» PASSAGE CHOISI
---------------

De l’archive à la fiction

 

      Cependant, avant de composer son film de guerre, l’écrivain nous fait entrer dans le roman par l’intermédiaire d’autres images : des images d’archives. Penchons-nous sur le premier chapitre de 14. Tout commence avec l’arrivée d’Anthime, à bicyclette, un livre fixé à l’engin, au sommet d’une hauteur, en Vendée, « juste une légère butte mais assez saillante pour qu’on pût y bénéficier d’une vue », précise le narrateur. Avant de nous restituer la vision de son personnage, l’écrivain évoque brièvement le paysage sonore de la scène :

 

Anthime arrivé sur cette éminence, un coup de vent tapageur s’est brutalement levé (…). Des mouvements d’air d’une aussi vive, sonore et brusque ampleur sont plutôt rares en plein été dans la région, surtout sous un soleil pareil, et Anthime a dû mettre un pied à terre, l’autre posé sur la pédale, le vélo légèrement penché sous lui pendant qu’il revissait la casquette sur son front dans le souffle assourdissant [9].

 

      La bande-son est ainsi saturée par ce vent inattendu et tonitruant, dont le caractère exceptionnel met le lecteur en alerte, le poussant à questionner la véritable nature du phénomène, et annonce le caractère non moins exceptionnel de cette journée de mobilisation. Mais qu’en est-il de la bande-image ? Suit une description de la vue qui s’offre au personnage : « Puis il a considéré le paysage autour de lui : villages éparpillés alentour, champs et pâturages à volonté » [10]. Et, un peu plus loin :

 

Nous étions au premier jour d’août et Anthime a laissé traîner un coup d’œil sur le panorama : depuis cette colline où il se trouvait seul, il a vu s’égrener cinq ou six bourgs, conglomérats de maisons basses agglutinées sous un beffroi (…). C’était sans doute un plaisant paysage, quoique momentanément troublé par cette irruption venteuse, bruyante, vraiment inhabituelle pour la saison et qui, contraignant Anthime à maintenir sa visière, occupait tout l’espace sonore. On n’entendait rien d’autre que cet air en mouvement, il était quatre heures de l’après-midi [11].

---------------

» DONNÉES PRÉSENTÉES

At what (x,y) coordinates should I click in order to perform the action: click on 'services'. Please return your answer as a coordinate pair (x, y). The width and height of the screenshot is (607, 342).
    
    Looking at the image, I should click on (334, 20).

---------------

» TRAVAIL DEMANDÉ
- A) Pour chacune des affirmations suivantes, indiquez par oui ou par non si elle concorde avec le passage sur l’ouverture du roman 14, puis citez textuellement les mots décisifs : (i) Anthime arrive sur la hauteur à bicyclette ; (ii) la scène se déroule en hiver ; (iii) pendant la scène, on entend d’autres bruits que le vent.
- B) Reproduisez fidèlement un fragment du passage sur l’ouverture du roman 14 : commencez aux mots « Anthime arrivé sur » et arrêtez-vous après les mots « le souffle assourdissant [9]. ».

» RÉPONSES ATTENDUES
- A)
(i) Oui : « Tout commence avec l’arrivée d’Anthime, à bicyclette »
(ii) Non : « Nous étions au premier jour d’août »
(iii) Non : « On n’entendait rien d’autre que cet air en mouvement »

- B)
Anthime arrivé sur cette éminence, un coup de vent tapageur s’est brutalement levé (…). Des mouvements d’air d’une aussi vive, sonore et brusque ampleur sont plutôt rares en plein été dans la région, surtout sous un soleil pareil, et Anthime a dû mettre un pied à terre, l’autre posé sur la pédale, le vélo légèrement penché sous lui pendant qu’il revissait la casquette sur son front dans le souffle assourdissant [9].